• _What is expected_: Each entry shown below is to be reproduced exactly.

------------------------------------

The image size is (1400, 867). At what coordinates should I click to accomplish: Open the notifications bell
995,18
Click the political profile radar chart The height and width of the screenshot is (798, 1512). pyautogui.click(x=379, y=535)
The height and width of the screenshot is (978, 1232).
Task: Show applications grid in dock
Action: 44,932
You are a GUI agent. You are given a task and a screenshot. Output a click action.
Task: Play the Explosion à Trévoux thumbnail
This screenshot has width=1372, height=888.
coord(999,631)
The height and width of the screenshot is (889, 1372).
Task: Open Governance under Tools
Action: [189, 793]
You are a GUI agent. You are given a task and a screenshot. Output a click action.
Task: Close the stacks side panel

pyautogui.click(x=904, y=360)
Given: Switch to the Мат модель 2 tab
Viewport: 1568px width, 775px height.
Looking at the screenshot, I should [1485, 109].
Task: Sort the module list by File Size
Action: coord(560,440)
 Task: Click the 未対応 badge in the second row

------------------------------------

• _Task output_:
The image size is (1400, 867). At what coordinates should I click to accomplish: Open the notifications bell
995,18
Click the political profile radar chart The height and width of the screenshot is (798, 1512). pyautogui.click(x=379, y=535)
The height and width of the screenshot is (978, 1232).
Task: Show applications grid in dock
Action: 44,932
You are a GUI agent. You are given a task and a screenshot. Output a click action.
Task: Play the Explosion à Trévoux thumbnail
This screenshot has width=1372, height=888.
coord(999,631)
The height and width of the screenshot is (889, 1372).
Task: Open Governance under Tools
Action: [189, 793]
You are a GUI agent. You are given a task and a screenshot. Output a click action.
Task: Close the stacks side panel

pyautogui.click(x=904, y=360)
Given: Switch to the Мат модель 2 tab
Viewport: 1568px width, 775px height.
Looking at the screenshot, I should [1485, 109].
Task: Sort the module list by File Size
Action: coord(560,440)
 Task: Click the 未対応 badge in the second row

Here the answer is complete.